DIRECTIONS:
Reproduce, from the lines below, exactly the stretch that begins at the line containing "The height and width of the screenshot is (863, 950)." and ends at the line containing "Click the Import/Export exchange arrows icon", both included.
----- GIVEN INFORMATION
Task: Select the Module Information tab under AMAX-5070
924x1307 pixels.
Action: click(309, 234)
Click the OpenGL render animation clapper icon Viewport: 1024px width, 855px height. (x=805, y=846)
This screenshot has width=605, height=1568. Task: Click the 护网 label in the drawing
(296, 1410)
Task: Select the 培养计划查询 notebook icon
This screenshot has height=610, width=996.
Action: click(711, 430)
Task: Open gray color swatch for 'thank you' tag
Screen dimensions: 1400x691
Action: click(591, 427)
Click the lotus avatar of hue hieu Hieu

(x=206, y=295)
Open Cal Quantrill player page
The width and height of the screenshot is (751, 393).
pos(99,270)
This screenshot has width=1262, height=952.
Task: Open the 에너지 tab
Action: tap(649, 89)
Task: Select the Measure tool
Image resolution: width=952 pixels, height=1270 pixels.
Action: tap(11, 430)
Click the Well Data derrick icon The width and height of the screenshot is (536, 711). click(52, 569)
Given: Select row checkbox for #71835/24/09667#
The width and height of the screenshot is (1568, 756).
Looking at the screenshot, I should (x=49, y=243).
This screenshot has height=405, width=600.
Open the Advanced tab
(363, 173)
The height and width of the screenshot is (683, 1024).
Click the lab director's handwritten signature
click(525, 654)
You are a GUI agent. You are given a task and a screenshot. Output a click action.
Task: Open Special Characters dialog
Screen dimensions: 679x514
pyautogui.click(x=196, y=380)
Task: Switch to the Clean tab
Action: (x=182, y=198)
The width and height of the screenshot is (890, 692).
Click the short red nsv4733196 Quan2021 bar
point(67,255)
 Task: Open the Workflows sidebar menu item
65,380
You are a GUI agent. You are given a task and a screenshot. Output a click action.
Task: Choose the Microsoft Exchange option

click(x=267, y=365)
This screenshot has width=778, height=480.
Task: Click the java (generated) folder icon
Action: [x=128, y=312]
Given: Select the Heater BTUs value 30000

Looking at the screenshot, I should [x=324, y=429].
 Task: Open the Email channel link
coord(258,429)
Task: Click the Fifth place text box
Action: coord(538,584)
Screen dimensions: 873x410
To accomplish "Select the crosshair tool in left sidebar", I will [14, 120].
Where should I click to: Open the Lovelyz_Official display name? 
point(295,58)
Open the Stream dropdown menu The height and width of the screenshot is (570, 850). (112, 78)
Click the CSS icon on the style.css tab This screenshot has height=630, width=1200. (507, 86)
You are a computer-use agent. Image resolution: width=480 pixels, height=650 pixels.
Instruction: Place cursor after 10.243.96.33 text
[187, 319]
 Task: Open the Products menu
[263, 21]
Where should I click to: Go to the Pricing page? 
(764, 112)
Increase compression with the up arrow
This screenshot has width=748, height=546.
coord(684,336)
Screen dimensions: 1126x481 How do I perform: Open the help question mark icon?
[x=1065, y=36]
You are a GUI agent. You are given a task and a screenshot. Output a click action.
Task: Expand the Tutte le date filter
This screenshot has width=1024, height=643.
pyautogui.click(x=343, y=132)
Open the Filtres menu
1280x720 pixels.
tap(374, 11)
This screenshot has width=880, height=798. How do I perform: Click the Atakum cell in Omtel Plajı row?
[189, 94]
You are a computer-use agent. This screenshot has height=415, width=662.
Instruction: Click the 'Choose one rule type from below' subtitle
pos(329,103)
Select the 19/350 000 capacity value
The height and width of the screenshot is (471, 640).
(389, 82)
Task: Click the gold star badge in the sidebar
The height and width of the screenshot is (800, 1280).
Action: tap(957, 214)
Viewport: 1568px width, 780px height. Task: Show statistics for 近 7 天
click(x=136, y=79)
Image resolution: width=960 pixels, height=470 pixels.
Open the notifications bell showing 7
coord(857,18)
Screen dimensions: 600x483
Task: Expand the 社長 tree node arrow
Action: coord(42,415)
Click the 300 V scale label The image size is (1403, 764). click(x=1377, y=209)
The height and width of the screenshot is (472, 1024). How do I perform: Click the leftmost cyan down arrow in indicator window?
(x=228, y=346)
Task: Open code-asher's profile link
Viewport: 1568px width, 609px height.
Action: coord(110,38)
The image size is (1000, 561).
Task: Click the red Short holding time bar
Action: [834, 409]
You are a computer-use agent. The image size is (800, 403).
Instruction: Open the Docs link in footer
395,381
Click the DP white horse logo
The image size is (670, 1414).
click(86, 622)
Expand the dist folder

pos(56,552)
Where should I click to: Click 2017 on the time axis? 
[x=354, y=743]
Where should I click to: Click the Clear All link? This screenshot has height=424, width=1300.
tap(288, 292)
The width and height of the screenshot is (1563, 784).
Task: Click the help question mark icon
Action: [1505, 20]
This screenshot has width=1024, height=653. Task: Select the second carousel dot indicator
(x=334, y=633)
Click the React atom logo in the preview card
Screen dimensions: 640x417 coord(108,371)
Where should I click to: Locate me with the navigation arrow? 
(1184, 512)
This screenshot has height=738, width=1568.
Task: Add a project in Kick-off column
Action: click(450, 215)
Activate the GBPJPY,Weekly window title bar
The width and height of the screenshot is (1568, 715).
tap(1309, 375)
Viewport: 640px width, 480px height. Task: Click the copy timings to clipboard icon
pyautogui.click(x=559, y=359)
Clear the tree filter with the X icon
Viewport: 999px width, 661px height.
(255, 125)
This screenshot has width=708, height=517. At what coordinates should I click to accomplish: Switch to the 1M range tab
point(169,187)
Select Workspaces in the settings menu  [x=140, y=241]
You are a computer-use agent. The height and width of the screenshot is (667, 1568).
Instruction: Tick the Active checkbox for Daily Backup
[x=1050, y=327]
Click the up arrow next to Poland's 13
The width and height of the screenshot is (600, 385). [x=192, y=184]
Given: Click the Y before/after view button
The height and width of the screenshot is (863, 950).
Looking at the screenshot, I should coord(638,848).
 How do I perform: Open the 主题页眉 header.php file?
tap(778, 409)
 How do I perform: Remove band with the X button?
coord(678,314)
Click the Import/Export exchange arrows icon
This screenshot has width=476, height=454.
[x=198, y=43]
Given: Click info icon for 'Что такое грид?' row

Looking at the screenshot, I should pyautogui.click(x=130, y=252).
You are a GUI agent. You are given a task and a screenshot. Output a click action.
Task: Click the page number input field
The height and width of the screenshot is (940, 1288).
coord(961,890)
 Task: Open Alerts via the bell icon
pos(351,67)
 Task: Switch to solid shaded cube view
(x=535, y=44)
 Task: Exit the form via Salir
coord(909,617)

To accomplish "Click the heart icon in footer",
----------
ANSWER SPACE:
The height and width of the screenshot is (863, 950).
Looking at the screenshot, I should coord(638,848).
 How do I perform: Open the 主题页眉 header.php file?
tap(778, 409)
 How do I perform: Remove band with the X button?
coord(678,314)
Click the Import/Export exchange arrows icon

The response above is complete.